Can you retype the passage about Anthony Davis from "Uneasy parallels abound" to "in New Orleans.", word for word?

## EXCERPTED PASSAGE
________________________________________

In Anthony Davis‘ lifetime, 22 players have made an All-NBA first team during their first six seasons. Just seven did so without reaching a conference finals in that span. Of those seven, only one began his seventh season with his original team.

Anthony Davis is set to become the second.

Davis, a three-time All-NBA first-teamer, has made the playoffs only twice and won a series only once in six years with the Pelicans. He’s following the footsteps of Kevin Garnett, who spent his first 12 seasons with the Timberwolves while advancing in the playoffs only once with them, in his ninth season.

That’s the same Kevin Garnett whom Anthony used as somewhat of a cautionary tale about remaining loyal to a franchise. And the most recent example of someone who became an All-NBA first-teamer so young without reaching the conference finals: Chris Paul, who engineered a trade from New Orleans after his sixth season there.

Uneasy parallels abound for the Pelicans as they try to keep Davis happy.

Of course, Davis is neither Paul nor Garnett nor anybody but Anthony Davis. Davis has mostly stayed on message: His priority is winning in New Orleans.

________________________________________

## LISTED ENTRIES
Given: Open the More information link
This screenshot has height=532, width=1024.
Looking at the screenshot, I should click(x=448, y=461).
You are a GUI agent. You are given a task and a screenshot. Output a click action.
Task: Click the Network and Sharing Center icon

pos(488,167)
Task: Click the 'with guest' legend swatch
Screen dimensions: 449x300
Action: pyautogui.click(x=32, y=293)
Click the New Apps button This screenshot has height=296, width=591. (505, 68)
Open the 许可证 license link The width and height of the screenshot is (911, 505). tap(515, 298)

________________________________________

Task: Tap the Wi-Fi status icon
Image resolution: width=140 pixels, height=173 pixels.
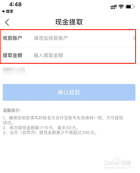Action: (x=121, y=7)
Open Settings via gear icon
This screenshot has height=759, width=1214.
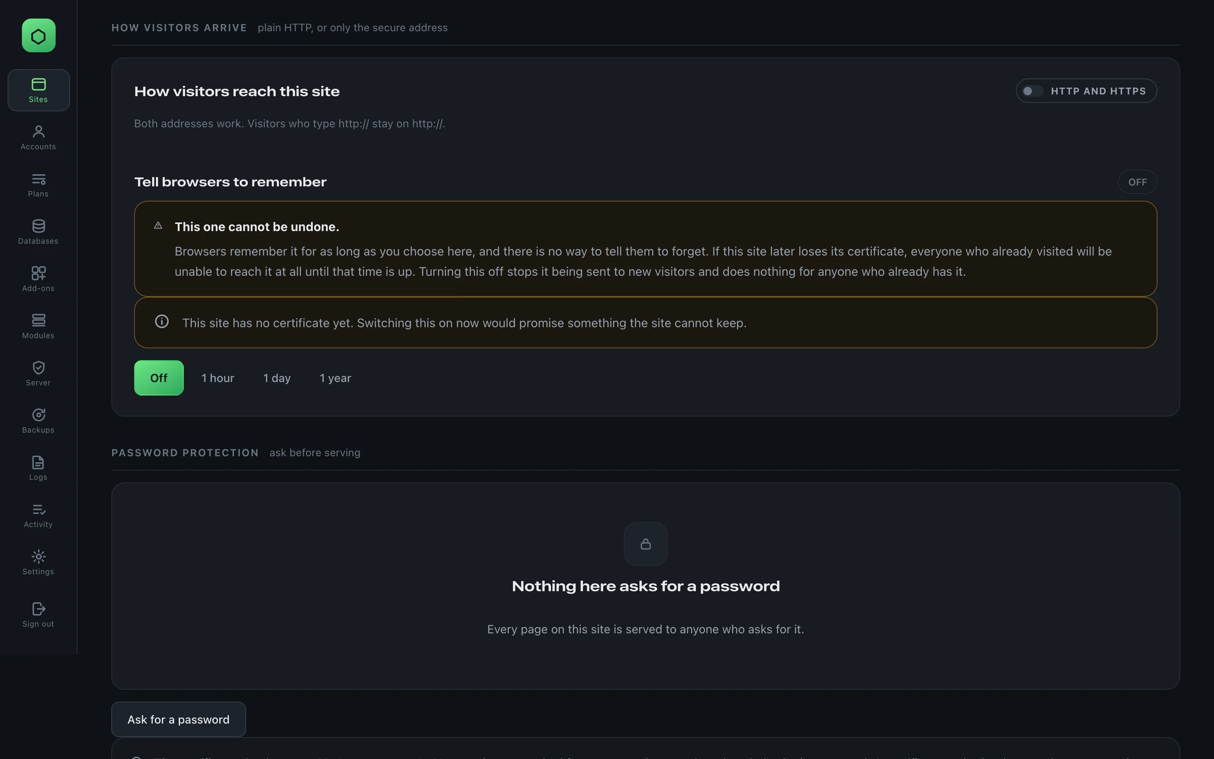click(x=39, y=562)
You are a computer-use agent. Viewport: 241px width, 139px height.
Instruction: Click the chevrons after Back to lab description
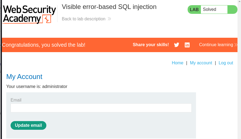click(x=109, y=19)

________________________________________

## EXERCISE RESULT
Uneasy parallels abound for the Pelicans as they try to keep Davis happy.

Of course, Davis is neither Paul nor Garnett nor anybody but Anthony Davis. Davis has mostly stayed on message: His priority is winning in New Orleans.